#### Work instruction:
For each line below, write it out exactly as it appears.

#### The records:

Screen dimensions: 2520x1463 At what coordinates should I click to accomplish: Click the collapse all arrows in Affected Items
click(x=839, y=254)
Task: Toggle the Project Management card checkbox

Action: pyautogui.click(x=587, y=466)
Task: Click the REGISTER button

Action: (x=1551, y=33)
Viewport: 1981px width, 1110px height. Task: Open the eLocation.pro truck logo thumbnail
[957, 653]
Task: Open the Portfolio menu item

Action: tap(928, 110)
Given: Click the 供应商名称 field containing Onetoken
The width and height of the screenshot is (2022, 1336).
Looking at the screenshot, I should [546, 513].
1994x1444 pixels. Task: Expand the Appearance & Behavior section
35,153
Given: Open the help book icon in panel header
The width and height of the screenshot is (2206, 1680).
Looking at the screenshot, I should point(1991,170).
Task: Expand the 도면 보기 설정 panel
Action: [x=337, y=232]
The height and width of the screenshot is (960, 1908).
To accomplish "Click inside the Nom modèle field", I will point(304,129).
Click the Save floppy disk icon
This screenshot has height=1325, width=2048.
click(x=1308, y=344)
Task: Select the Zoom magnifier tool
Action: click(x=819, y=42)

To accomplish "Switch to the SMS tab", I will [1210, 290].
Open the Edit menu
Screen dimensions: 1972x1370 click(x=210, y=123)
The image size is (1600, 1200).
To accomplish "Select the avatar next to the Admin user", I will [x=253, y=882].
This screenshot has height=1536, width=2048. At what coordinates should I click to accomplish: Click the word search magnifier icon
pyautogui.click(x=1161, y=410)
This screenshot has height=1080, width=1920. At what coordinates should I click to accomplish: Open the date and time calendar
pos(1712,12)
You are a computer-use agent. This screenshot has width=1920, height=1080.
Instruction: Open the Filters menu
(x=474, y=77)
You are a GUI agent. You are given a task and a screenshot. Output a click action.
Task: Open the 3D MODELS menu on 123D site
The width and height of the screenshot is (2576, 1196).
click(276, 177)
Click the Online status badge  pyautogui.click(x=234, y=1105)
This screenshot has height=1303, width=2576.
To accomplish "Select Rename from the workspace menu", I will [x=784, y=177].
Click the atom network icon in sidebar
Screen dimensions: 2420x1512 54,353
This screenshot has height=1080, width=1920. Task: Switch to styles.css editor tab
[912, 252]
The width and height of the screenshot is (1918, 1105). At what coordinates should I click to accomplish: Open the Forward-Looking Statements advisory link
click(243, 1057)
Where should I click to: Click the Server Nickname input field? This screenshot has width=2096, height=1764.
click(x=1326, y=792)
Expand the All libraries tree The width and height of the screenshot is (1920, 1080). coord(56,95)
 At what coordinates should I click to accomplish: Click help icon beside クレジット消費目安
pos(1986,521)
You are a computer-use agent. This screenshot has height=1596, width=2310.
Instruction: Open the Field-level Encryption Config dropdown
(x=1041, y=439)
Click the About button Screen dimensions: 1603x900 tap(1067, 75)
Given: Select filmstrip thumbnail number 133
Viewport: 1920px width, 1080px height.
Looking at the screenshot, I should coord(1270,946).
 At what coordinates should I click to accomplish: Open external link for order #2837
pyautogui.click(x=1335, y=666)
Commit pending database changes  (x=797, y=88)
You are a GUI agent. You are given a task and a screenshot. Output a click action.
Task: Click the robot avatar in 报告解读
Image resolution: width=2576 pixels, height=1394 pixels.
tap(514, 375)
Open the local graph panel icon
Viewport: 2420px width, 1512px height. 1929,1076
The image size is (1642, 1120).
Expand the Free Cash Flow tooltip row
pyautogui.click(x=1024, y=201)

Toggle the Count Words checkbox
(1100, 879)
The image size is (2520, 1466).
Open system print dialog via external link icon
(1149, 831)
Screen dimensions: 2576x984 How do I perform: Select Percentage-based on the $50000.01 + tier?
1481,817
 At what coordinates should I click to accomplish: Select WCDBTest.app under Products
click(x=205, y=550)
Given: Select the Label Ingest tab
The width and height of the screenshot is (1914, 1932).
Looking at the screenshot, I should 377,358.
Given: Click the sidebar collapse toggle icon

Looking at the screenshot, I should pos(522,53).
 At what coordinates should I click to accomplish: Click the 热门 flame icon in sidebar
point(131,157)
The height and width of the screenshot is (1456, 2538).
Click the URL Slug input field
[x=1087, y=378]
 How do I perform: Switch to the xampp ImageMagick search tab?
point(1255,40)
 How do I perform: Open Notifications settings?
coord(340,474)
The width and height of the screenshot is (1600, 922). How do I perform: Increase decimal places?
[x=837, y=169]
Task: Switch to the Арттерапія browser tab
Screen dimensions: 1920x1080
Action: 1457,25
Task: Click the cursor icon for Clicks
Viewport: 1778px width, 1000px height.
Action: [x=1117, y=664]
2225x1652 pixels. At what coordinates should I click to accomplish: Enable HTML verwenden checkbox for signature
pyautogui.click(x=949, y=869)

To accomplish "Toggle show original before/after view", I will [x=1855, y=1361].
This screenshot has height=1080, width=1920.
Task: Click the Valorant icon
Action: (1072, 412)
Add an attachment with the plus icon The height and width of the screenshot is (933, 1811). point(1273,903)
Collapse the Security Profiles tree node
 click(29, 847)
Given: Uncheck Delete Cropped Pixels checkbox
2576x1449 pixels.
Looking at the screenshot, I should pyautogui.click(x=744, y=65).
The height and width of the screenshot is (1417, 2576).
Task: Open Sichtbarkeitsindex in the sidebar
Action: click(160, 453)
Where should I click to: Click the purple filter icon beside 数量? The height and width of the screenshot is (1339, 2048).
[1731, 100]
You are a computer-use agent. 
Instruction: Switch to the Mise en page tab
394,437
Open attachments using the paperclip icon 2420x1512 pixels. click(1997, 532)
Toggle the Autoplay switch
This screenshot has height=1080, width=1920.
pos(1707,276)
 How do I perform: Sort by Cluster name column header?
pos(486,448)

#### Answer space:
Screen dimensions: 2520x1463 At what coordinates should I click to accomplish: Click the collapse all arrows in Affected Items
click(x=839, y=254)
Task: Toggle the Project Management card checkbox

Action: pyautogui.click(x=587, y=466)
Task: Click the REGISTER button

Action: (x=1551, y=33)
Viewport: 1981px width, 1110px height. Task: Open the eLocation.pro truck logo thumbnail
[957, 653]
Task: Open the Portfolio menu item

Action: tap(928, 110)
Given: Click the 供应商名称 field containing Onetoken
The width and height of the screenshot is (2022, 1336).
Looking at the screenshot, I should [546, 513].
1994x1444 pixels. Task: Expand the Appearance & Behavior section
35,153
Given: Open the help book icon in panel header
The width and height of the screenshot is (2206, 1680).
Looking at the screenshot, I should point(1991,170).
Task: Expand the 도면 보기 설정 panel
Action: [x=337, y=232]
The height and width of the screenshot is (960, 1908).
To accomplish "Click inside the Nom modèle field", I will point(304,129).
Click the Save floppy disk icon
This screenshot has height=1325, width=2048.
click(x=1308, y=344)
Task: Select the Zoom magnifier tool
Action: click(x=819, y=42)

To accomplish "Switch to the SMS tab", I will [1210, 290].
Open the Edit menu
Screen dimensions: 1972x1370 click(x=210, y=123)
The image size is (1600, 1200).
To accomplish "Select the avatar next to the Admin user", I will [x=253, y=882].
This screenshot has height=1536, width=2048. At what coordinates should I click to accomplish: Click the word search magnifier icon
pyautogui.click(x=1161, y=410)
This screenshot has height=1080, width=1920. At what coordinates should I click to accomplish: Open the date and time calendar
pos(1712,12)
You are a computer-use agent. This screenshot has width=1920, height=1080.
Instruction: Open the Filters menu
(x=474, y=77)
You are a GUI agent. You are given a task and a screenshot. Output a click action.
Task: Open the 3D MODELS menu on 123D site
The width and height of the screenshot is (2576, 1196).
click(276, 177)
Click the Online status badge  pyautogui.click(x=234, y=1105)
This screenshot has height=1303, width=2576.
To accomplish "Select Rename from the workspace menu", I will [x=784, y=177].
Click the atom network icon in sidebar
Screen dimensions: 2420x1512 54,353
This screenshot has height=1080, width=1920. Task: Switch to styles.css editor tab
[912, 252]
The width and height of the screenshot is (1918, 1105). At what coordinates should I click to accomplish: Open the Forward-Looking Statements advisory link
click(243, 1057)
Where should I click to: Click the Server Nickname input field? This screenshot has width=2096, height=1764.
click(x=1326, y=792)
Expand the All libraries tree The width and height of the screenshot is (1920, 1080). coord(56,95)
 At what coordinates should I click to accomplish: Click help icon beside クレジット消費目安
pos(1986,521)
You are a computer-use agent. This screenshot has height=1596, width=2310.
Instruction: Open the Field-level Encryption Config dropdown
(x=1041, y=439)
Click the About button Screen dimensions: 1603x900 tap(1067, 75)
Given: Select filmstrip thumbnail number 133
Viewport: 1920px width, 1080px height.
Looking at the screenshot, I should coord(1270,946).
 At what coordinates should I click to accomplish: Open external link for order #2837
pyautogui.click(x=1335, y=666)
Commit pending database changes  (x=797, y=88)
You are a GUI agent. You are given a task and a screenshot. Output a click action.
Task: Click the robot avatar in 报告解读
Image resolution: width=2576 pixels, height=1394 pixels.
tap(514, 375)
Open the local graph panel icon
Viewport: 2420px width, 1512px height. 1929,1076
The image size is (1642, 1120).
Expand the Free Cash Flow tooltip row
pyautogui.click(x=1024, y=201)

Toggle the Count Words checkbox
(1100, 879)
The image size is (2520, 1466).
Open system print dialog via external link icon
(1149, 831)
Screen dimensions: 2576x984 How do I perform: Select Percentage-based on the $50000.01 + tier?
1481,817
 At what coordinates should I click to accomplish: Select WCDBTest.app under Products
click(x=205, y=550)
Given: Select the Label Ingest tab
The width and height of the screenshot is (1914, 1932).
Looking at the screenshot, I should 377,358.
Given: Click the sidebar collapse toggle icon

Looking at the screenshot, I should pos(522,53).
 At what coordinates should I click to accomplish: Click the 热门 flame icon in sidebar
point(131,157)
The height and width of the screenshot is (1456, 2538).
Click the URL Slug input field
[x=1087, y=378]
 How do I perform: Switch to the xampp ImageMagick search tab?
point(1255,40)
 How do I perform: Open Notifications settings?
coord(340,474)
The width and height of the screenshot is (1600, 922). How do I perform: Increase decimal places?
[x=837, y=169]
Task: Switch to the Арттерапія browser tab
Screen dimensions: 1920x1080
Action: 1457,25
Task: Click the cursor icon for Clicks
Viewport: 1778px width, 1000px height.
Action: [x=1117, y=664]
2225x1652 pixels. At what coordinates should I click to accomplish: Enable HTML verwenden checkbox for signature
pyautogui.click(x=949, y=869)

To accomplish "Toggle show original before/after view", I will [x=1855, y=1361].
This screenshot has height=1080, width=1920.
Task: Click the Valorant icon
Action: (1072, 412)
Add an attachment with the plus icon The height and width of the screenshot is (933, 1811). point(1273,903)
Collapse the Security Profiles tree node
 click(29, 847)
Given: Uncheck Delete Cropped Pixels checkbox
2576x1449 pixels.
Looking at the screenshot, I should pyautogui.click(x=744, y=65).
The height and width of the screenshot is (1417, 2576).
Task: Open Sichtbarkeitsindex in the sidebar
Action: click(160, 453)
Where should I click to: Click the purple filter icon beside 数量? The height and width of the screenshot is (1339, 2048).
[1731, 100]
You are a computer-use agent. 
Instruction: Switch to the Mise en page tab
394,437
Open attachments using the paperclip icon 2420x1512 pixels. click(1997, 532)
Toggle the Autoplay switch
This screenshot has height=1080, width=1920.
pos(1707,276)
 How do I perform: Sort by Cluster name column header?
pos(486,448)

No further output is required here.